I shall explain why to the hon. Member for Bolsover (Mr. Skinner), who always listens to me with great patience. Many people in Europe and in the United States will be intensely worried about such developments and from the defence point of view some will ask whether it is a clever move by Mr. Gorbachev to get eastern Germany into a position from which it can tell western Germany, "Yes, we will join you, if we both become neutral." The impact of that on NATO and on the defence of Europe would be immense, but I do not believe that he is as clever as that. When we look at the other situation, in which western Germany is still in NATO and in the Community, people then worry lest Germany have a dominant economic position in the Community and in Europe.
The only answer to the fears of those in Europe and elsewhere about a united Germany is to have a stronger, more tightly bound Community. That involves all aspect, of the Community. It also involves Britain taking a lead now and playing a constructive part in the formulation of the Community and its policies to ensure that a western Germany, even an enlarged united Germany, cannot be considered a danger to the rest of us. It concerns those of us who lived through the 1930s and who fought through six years of war as much as anybody else that that should not happen. Nor are we prepared to see a situation in which we again split up into a mass of little nation states. There are those who say, "Hold up Community progress, let eastern Europe get its own house sorted out individually, and then we shall be a nice lot of individual countries again." I am not prepared to accept that. Nor do I believe the British people are willing to accept it. The risks are far too great.
I repeat that the answer is a stronger, more united Community, and we must play our part in achieving that. It has proved to be the attraction for eastern Europe and is one reason why they have thrown off Communism. They want to adopt a system closer to that of the Community and they want to get the benefits that they see. The people of East Berlin and East Germany saw that more clearly than anyone else because it was going on next door in West Berlin and West Germany.
For those reasons, I urge the British Government and the Chancellor to play their part in going for full membership of the European monetary system. If we have a common currency, West Germany will be more tightly bound into our system. If we have a central bank—with, as I believe, democratic control—western Germany, or a united Germany, will be more tightly bound into the Community and into our continent. That is the next stage. We have no time to waste if we are to go on to help the people of eastern Europe when they become democractic. We can help them. The Americans will not like giving them a great deal of investment—they never have—but we can help.

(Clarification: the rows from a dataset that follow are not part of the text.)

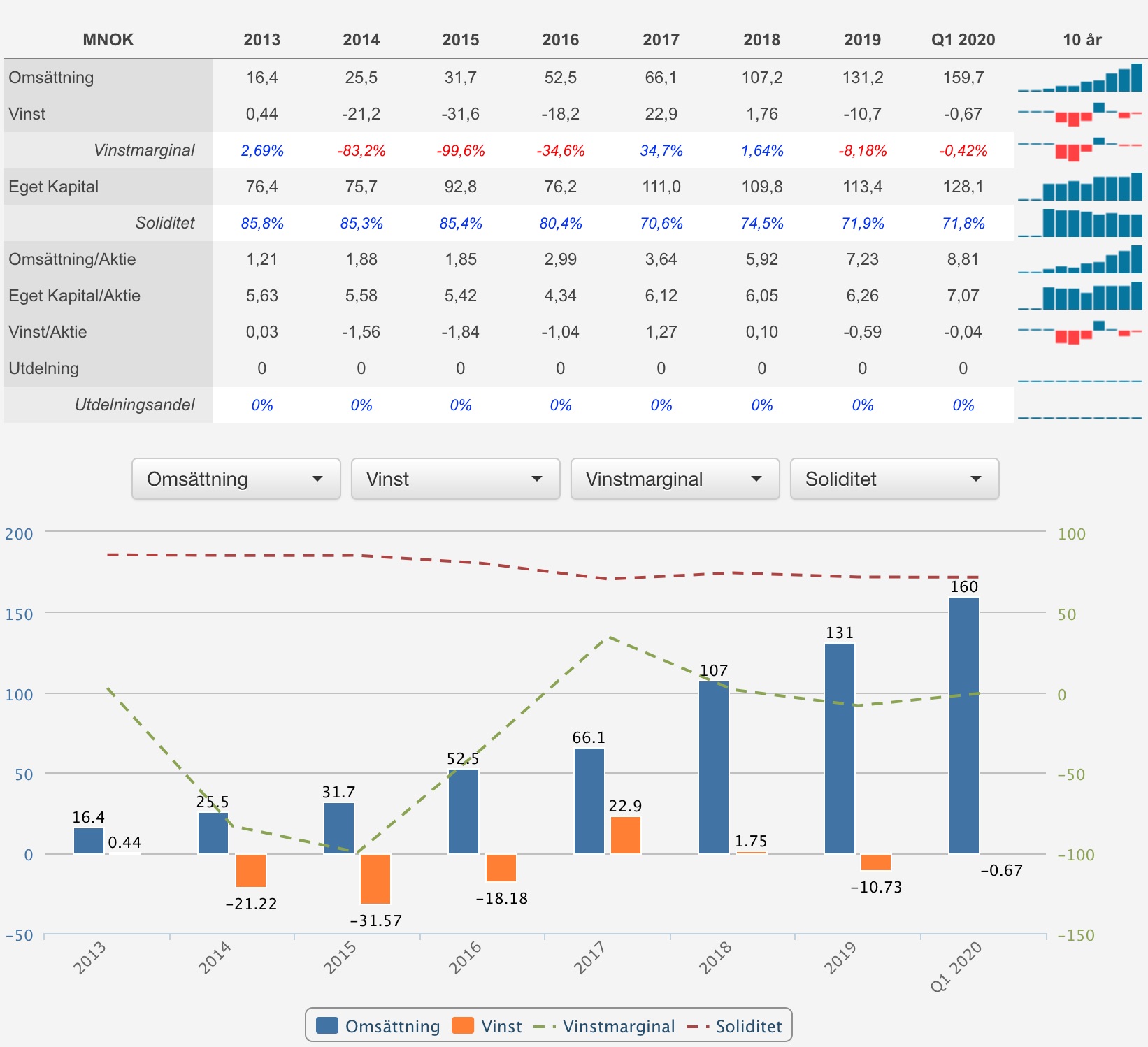The image size is (1148, 1047).
Task: Click the orange 2015 bar labeled -31.57
Action: tap(375, 879)
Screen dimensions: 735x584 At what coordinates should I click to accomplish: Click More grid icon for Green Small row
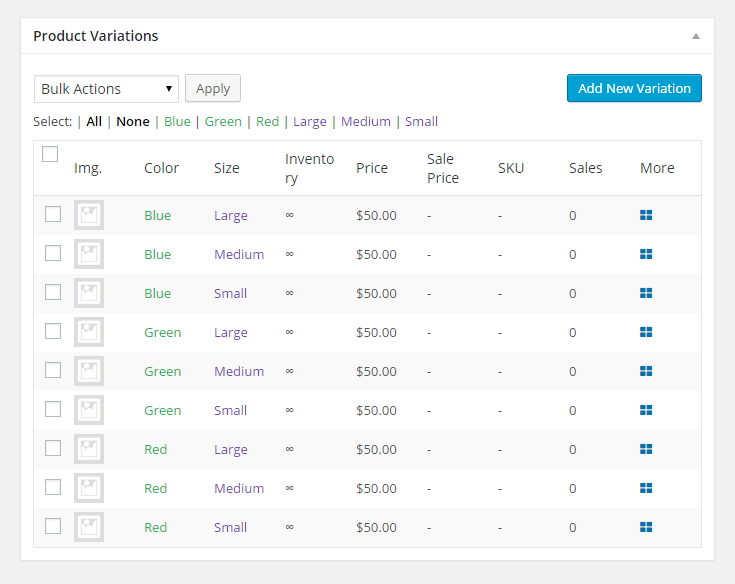(646, 410)
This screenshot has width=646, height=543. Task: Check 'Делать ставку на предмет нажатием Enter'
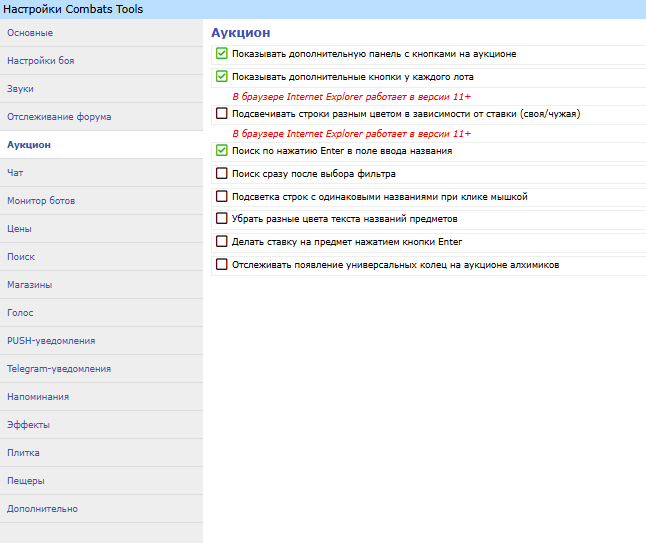[222, 242]
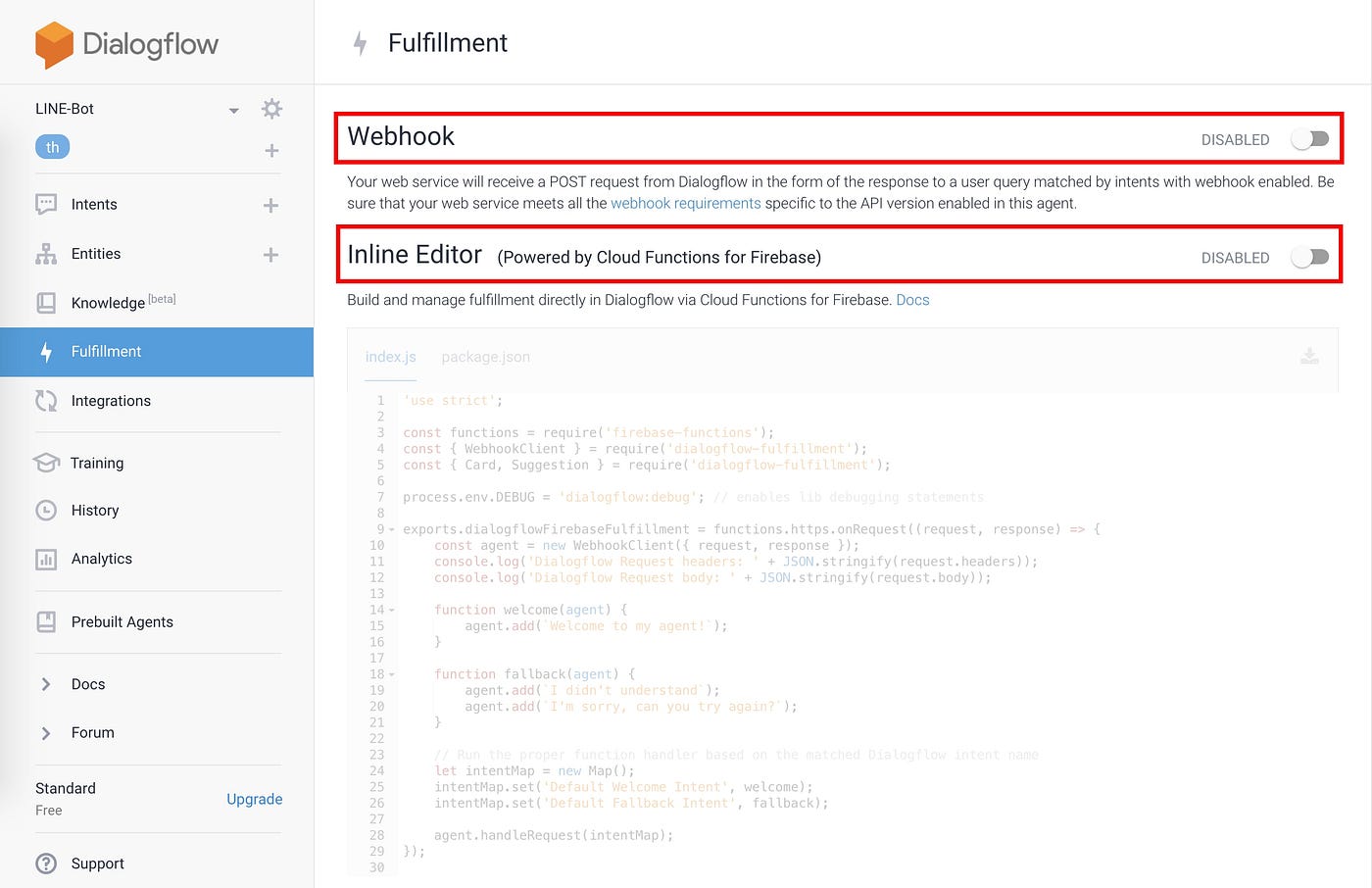The height and width of the screenshot is (888, 1372).
Task: Browse Prebuilt Agents
Action: click(x=122, y=621)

We must not, however, allow that to take our minds off the problems of the Third world, which is the other big danger because the problems of the Third world are emerging again. In Ethiopia there are again hundreds of thousands of starving people. The Third world still needs the attention of the Community, but we must become more prosperous so that we can help eastern Europe in its development. Above all, we must have a Community which is tightly bound together so that later we can consider the future membership of what will then be free and democratic countries.